Puis une nouvelle cérémonie, moins guindée, s’est déroulée sur Plaza Independencia, devant la statue du libérateur de l’Uruguay, José Artigas. Le nouveau Président avait entre temps laissé tomber la cravate et même déboutonné son col. La première dame et ex-présidente du Sénat (le Vice-Président l’a remplacée) était en chemisier blanc et en pantalon clair. Bref, un nouveau couple présidentiel aussi peu conventionnel que possible pour une transmission de l’écharpe présidentielle dans un cadre inhabituel.
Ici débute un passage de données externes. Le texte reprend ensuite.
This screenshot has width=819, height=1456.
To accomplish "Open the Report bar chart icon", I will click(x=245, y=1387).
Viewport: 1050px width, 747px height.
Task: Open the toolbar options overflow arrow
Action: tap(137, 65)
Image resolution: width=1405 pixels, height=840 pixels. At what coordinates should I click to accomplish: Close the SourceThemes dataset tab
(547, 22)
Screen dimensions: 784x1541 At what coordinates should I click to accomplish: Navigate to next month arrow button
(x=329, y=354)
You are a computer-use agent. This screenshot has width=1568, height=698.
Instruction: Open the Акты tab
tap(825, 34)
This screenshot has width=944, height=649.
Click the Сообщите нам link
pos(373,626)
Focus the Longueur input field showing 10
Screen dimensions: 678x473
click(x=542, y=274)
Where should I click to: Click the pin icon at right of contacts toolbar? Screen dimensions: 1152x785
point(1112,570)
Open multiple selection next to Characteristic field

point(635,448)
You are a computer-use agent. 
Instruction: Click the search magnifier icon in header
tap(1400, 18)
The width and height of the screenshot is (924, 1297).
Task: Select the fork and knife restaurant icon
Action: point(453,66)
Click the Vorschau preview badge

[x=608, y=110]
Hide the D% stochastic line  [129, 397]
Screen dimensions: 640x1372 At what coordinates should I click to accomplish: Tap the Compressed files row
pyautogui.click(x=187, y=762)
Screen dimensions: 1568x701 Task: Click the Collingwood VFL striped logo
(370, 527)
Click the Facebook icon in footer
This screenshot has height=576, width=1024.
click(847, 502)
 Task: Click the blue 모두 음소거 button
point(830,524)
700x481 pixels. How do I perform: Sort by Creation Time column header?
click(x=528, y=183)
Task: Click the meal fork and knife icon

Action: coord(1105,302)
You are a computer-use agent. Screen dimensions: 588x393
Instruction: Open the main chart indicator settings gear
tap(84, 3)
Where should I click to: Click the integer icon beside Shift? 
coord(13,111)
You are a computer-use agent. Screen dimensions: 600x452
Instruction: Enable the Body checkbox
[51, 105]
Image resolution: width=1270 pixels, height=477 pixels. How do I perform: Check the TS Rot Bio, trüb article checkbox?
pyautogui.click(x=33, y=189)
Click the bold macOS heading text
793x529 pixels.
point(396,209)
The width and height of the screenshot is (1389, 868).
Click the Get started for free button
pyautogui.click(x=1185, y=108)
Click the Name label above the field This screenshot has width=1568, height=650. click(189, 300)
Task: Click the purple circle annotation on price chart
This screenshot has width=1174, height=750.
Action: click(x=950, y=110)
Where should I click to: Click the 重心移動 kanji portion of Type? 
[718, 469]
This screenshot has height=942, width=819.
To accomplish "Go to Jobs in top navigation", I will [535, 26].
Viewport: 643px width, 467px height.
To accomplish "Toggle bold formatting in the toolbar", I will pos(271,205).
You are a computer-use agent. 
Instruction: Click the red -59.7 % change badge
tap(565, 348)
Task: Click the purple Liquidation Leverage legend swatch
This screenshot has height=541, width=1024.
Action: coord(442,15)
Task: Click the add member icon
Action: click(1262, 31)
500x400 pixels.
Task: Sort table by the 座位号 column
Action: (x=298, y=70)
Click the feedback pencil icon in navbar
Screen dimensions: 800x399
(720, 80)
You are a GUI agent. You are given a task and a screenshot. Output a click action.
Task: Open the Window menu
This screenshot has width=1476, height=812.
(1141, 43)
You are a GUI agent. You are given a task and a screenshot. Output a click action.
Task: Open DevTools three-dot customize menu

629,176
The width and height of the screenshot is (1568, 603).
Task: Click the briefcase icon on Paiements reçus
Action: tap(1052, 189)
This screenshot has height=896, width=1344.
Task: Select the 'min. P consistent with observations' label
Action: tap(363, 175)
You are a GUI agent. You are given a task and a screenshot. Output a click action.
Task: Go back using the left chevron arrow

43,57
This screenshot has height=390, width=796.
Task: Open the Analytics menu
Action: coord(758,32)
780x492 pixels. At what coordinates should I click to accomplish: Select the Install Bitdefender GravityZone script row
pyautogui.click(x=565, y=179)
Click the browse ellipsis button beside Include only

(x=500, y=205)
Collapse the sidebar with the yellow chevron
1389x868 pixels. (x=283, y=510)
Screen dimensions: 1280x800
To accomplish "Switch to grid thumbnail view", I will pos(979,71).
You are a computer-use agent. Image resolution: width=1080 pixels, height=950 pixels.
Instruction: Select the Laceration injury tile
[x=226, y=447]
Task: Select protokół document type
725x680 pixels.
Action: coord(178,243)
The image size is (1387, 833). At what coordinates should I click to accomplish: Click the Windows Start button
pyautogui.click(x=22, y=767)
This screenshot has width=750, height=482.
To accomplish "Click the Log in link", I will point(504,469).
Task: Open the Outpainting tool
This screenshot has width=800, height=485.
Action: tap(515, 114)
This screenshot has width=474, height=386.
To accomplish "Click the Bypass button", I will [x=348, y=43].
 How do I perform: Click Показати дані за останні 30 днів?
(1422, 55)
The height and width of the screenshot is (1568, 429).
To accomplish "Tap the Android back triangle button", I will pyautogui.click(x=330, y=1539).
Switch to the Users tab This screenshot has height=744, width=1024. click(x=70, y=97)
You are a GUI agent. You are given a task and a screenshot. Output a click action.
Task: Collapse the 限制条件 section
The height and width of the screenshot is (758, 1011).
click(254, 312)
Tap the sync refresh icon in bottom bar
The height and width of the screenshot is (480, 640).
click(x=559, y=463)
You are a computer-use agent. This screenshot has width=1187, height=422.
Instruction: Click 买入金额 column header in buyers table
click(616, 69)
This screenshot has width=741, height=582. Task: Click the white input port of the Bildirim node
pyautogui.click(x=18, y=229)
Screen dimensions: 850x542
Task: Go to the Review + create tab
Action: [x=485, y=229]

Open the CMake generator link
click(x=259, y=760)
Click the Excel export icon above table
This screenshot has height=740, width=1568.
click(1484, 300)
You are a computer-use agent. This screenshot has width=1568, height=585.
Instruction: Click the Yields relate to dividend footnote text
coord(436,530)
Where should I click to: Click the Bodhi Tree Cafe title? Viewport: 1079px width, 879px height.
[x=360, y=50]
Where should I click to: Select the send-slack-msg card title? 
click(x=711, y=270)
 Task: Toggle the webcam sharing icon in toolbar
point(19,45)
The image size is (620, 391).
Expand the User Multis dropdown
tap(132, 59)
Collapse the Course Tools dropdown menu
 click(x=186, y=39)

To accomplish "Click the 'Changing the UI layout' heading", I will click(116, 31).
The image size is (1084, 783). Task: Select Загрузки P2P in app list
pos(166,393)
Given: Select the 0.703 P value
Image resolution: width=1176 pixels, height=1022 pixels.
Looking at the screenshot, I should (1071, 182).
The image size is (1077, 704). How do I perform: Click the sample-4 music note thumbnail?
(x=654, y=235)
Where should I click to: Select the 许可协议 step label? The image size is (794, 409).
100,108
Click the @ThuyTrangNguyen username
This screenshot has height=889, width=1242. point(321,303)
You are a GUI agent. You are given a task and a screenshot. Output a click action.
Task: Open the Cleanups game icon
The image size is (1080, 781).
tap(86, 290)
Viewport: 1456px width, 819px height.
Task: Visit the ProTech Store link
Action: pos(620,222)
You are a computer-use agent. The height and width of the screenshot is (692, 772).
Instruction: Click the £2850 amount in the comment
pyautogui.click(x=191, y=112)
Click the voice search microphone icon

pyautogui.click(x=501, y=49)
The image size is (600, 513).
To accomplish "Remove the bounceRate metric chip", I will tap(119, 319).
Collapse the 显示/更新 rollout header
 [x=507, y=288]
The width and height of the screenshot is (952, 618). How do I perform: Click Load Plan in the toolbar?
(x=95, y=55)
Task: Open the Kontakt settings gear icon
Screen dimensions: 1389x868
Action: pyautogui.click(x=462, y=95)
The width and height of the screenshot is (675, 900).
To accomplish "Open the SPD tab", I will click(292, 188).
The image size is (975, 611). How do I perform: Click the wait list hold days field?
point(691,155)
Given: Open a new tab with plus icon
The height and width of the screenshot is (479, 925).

"Amigos, ¿por qué esta transmisión de mando, un poco inusitada en la plaza pública, acá, no sólo a la intemperie sino ante la estatua de Artigas? Quienes organizaban esto me atormentaban: ¿Y si llueve? Y si llueve nos mojamos todos les decía yo. ¡Qué incrédulo!. Qué sé yo. No se puede estar temblándole a todo. Mala suerte si llueve... Tuvimos suerte. ¿Por qué? ¿Qué simboliza el monumento? Este monumento simboliza para los uruguayos dos cosas: unidad nacional y concepción latinoamericana. Unidad de los pueblos de América Latina. Ese es el sentido y el símbolo. Hacerlo en la plaza pública para que la gente lo vea. Es aburrido como toda cosa protocolar. Ahora estamos santificados. Está la firma del señor escribano. Hemos procedido en regla. No dirán que no soy una criatura domesticada. Pero amigos, estas formalidades que dan garantías, podrán ser aburridas, pero son una necesidad institucional que hay que defender. Pero ¡ay de nosotros si no las tenemo!, y cuando las hemos perdido, sólo les damos el valor cuando nos damos cuenta del papel de representación que cumple para con una nación.
José Mujica, Plaza Independencia, 1 de marzo de 2010

"Mes amis, pourquoi cette transmission du pouvoir, un peu inhabituelle sur la place publique, ici, non seulement exposée aux intempéries mais surtout devant la statue de Artigas ? Ceux qui organisaient tout ça me cassaient les pieds : "Et s’il pleut ?" Eh bien, s’il pleut, on sera mouillé, que je leur répondais ! Tu parles d'un problème ! Est-ce que je sais, moi ? On ne peut pas avoir peur de tout. Pas de chance s’il pleut... Et on a eu de la chance. Pourquoi ? Que symbolise ce monument ? Ce monument-là symbolise pour les Uruguayens deux choses : l’unité nationale et la conception latino-américaine. L’Unité des peuples d’Amérique Latine. C’est cela, le sens et le symbole. Faire ça sur la place publique pour que les gens le voient. C’est ennuyeux comme toute chose protocolaire. Maintenant nous voici marqué du signe. Il y a là la signature du notaire. Nous avons procédé dans les règles. Vous ne pourrez pas dire que je ne suis pas un animal domestiqué. Mais mes amis, ces formalités qui donnent des garanties, elles ont beau être ennuyeuses, elles sont une nécessité institutionnelle qu’il faut défendre. Malheur à nous si nous ne les avons pas ! Et c’est seulement quand nous les perdons que nous leur donnons leur valeur, quand nous nous rendons compte du rôle de représentation dont une nation a besoin."
(Traduction Denise Anne Clavilier)
L'éloquence de Danilo Astori, nouveau vice président et nouveau président du Sénat

Nouveaux discours. Nouvelles acclamations aussi pour Tabaré Vázquez (que l'on voit dans la photo du haut, en train d'applaudir son successeur), qui avait déjà été amplement salué dimanche pour ses propres adieux (voir mon article d’hier à ce sujet). Accolade très théâtrale et néanmoins visible sincère entre les deux hommes. Puis le Président a tombé la veste et la fête est devenue un grand happening populaire avec la participation de plusieurs artistes, sous l’oeil impavide de l’aide de camp du Chef de l’Etat, avant que le couple présidentiel entraîne tous les invités officiels vers le LATU, le Laboratoire Technologique d’Uruguay, où devait se tenir le dîner, comme prévu.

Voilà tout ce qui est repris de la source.